Suppose $\{z_n\}_{n = 1}^\infty \subset \mathbb{C}$ is a converging sequence. I don't understand how can you prove that
$$\lim_{n \to \infty} \sum_{k=1}^n z_k\frac{ n \choose k}{2^n} = \lim_{n \to \infty} z_n$$
I think i have to use the fact that $$(a+b)^n=\sum_{k=0}^n {n \choose k}a^{n-k}b^k.$$
I think that the statement should be:
Proof.
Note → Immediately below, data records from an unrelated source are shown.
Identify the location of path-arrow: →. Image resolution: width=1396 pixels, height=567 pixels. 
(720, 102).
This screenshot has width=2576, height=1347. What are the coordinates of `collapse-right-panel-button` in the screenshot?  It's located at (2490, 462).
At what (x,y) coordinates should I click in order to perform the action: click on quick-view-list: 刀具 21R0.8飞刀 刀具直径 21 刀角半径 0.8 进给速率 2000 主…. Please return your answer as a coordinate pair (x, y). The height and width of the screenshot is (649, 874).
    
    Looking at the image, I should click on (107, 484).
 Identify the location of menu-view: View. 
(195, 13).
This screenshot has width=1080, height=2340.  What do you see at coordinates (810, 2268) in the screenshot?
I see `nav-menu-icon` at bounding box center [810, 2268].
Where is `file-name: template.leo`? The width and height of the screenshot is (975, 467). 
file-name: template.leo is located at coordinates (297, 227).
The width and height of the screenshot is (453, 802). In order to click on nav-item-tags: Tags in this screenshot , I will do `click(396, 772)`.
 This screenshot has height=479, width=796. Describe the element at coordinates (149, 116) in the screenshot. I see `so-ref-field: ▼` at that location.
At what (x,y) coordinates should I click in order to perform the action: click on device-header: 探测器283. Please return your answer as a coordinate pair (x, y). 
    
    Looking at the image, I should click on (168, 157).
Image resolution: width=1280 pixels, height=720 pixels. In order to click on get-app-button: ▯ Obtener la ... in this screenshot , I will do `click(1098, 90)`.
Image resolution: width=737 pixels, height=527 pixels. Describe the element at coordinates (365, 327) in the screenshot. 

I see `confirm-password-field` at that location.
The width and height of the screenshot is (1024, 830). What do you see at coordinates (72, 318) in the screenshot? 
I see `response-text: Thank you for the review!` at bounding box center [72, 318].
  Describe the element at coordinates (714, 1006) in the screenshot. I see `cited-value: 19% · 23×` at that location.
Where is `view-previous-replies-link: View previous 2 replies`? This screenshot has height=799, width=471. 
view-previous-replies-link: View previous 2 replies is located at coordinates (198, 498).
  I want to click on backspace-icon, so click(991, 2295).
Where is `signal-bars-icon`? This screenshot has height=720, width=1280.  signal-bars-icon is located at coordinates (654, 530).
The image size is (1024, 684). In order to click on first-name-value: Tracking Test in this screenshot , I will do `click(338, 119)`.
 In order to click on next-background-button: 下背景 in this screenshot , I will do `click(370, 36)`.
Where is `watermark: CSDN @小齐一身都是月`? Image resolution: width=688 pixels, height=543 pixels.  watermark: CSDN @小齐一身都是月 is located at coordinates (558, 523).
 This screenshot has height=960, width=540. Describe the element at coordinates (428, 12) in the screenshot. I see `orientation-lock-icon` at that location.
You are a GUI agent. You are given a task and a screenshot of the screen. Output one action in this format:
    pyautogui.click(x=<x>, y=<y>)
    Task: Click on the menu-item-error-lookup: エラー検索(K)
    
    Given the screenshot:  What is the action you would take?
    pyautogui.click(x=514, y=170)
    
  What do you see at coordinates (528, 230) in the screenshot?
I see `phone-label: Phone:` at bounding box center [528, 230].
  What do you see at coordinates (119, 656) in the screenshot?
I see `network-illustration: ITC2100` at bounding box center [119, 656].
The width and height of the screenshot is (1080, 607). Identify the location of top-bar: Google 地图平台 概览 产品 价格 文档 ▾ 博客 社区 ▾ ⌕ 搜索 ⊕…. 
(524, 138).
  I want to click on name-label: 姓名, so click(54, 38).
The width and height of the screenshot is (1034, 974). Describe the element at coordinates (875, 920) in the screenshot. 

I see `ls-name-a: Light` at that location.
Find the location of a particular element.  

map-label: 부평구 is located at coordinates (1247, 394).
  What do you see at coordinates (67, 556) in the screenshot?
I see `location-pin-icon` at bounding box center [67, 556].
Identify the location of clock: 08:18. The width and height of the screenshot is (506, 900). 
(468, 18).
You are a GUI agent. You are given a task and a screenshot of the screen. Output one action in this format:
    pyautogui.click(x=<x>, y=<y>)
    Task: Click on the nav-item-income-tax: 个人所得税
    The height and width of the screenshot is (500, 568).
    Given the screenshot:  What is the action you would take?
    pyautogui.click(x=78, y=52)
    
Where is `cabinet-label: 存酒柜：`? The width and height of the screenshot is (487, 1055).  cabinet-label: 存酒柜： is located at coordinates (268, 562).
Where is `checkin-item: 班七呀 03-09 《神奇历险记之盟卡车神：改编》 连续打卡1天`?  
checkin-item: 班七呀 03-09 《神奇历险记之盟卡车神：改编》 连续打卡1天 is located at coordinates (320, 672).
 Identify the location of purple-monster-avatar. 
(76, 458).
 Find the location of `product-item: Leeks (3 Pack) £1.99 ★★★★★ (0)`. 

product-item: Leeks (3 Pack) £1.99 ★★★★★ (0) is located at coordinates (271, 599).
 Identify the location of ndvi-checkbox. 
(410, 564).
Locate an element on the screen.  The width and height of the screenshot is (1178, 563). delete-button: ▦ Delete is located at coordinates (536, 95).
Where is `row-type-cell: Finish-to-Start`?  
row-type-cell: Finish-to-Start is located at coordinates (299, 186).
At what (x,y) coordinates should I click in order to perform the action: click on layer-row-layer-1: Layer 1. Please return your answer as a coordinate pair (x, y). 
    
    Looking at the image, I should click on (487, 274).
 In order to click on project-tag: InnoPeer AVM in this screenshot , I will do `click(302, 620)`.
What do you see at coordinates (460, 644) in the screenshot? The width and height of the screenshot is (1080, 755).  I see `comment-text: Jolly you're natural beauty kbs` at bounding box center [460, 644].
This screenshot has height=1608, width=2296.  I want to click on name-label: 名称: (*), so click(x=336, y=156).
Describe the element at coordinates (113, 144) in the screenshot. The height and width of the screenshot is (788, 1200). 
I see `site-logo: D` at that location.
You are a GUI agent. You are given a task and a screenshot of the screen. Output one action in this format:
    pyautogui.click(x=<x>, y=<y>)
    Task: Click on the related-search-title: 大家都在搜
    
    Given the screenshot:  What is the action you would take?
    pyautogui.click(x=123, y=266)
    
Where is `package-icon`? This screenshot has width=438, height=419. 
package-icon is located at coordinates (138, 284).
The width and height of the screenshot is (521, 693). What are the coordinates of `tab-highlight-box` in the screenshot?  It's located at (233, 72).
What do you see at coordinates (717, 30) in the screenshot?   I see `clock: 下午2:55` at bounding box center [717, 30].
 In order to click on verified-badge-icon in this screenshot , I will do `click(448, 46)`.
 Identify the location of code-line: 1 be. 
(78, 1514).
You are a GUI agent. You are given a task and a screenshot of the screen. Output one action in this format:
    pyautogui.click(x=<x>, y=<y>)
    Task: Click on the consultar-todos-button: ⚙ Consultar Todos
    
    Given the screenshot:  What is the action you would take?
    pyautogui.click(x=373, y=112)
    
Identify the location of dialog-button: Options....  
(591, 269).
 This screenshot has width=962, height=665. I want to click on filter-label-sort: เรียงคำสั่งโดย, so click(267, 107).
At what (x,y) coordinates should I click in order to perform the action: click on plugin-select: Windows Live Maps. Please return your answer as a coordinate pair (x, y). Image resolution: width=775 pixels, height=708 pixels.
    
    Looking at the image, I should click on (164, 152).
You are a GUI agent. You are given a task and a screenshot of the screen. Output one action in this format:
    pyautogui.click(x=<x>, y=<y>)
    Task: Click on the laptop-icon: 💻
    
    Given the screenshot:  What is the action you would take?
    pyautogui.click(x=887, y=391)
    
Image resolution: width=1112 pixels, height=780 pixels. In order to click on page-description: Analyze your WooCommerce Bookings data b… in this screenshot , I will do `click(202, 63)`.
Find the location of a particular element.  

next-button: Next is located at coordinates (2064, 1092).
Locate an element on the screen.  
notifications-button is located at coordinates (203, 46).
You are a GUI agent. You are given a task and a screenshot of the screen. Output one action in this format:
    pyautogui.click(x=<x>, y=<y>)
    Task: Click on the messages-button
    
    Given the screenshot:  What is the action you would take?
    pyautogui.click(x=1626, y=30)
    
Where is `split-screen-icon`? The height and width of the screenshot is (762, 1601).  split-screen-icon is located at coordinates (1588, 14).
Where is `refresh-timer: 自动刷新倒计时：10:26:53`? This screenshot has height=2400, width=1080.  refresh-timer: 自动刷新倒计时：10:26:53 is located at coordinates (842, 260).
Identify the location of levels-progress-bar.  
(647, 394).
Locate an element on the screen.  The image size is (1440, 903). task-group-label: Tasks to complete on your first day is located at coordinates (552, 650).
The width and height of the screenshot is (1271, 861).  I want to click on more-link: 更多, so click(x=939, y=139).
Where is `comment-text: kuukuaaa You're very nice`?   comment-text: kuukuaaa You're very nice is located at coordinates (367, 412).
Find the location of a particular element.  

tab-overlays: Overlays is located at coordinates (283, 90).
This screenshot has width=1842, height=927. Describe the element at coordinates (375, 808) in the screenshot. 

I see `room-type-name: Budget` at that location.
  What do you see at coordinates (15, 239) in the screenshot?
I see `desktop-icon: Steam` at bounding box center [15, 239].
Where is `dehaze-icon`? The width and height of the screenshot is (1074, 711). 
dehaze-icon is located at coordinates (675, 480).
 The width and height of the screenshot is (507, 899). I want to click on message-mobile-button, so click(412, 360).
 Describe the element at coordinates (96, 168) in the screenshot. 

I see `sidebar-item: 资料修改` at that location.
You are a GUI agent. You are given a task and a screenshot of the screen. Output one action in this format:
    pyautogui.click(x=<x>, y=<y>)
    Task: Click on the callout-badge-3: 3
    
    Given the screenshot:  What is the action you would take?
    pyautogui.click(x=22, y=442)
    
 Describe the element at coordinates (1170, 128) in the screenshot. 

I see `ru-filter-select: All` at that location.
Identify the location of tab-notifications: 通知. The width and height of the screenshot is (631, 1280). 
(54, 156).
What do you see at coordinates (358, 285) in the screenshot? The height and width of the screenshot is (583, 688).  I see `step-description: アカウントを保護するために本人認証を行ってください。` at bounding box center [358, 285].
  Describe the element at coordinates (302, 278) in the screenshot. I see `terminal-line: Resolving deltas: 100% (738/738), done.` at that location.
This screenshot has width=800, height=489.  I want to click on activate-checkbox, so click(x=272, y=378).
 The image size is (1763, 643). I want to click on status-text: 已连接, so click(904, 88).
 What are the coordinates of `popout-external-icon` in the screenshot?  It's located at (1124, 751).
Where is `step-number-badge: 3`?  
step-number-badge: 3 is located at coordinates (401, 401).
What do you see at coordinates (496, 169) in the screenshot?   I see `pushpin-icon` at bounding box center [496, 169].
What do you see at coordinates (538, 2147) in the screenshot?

If $z_n\to a$ then $|z_n-a|\leq M$ for some $M>0$, and for $\epsilon>0$ there is $N$ such that $|z_k-a|<\epsilon$ for $k>N$. Hence, for $n>N$, since $2^n=(1+1)^n=\sum_{k=0}^n {n \choose k}$, it follows that $$\left|\sum_{k=0}^n z_k\frac{ n \choose k}{2^n}-a\right|=\left|\sum_{k=0}^n (z_k-a)\frac{ n \choose k}{2^n}\right|\leq \sum_{k=0}^n |z_k-a|\frac{ n \choose k}{2^n}\\\ \leq M\sum_{k=0}^N \frac{ n \choose k}{2^n}+ \epsilon\sum_{k=N+1}^{n} \frac{ n \choose k}{2^n}\leq M\sum_{k=0}^N \frac{ n \choose k}{2^n}+ \epsilon.$$ Now let $n\to \infty$. What may we conclude?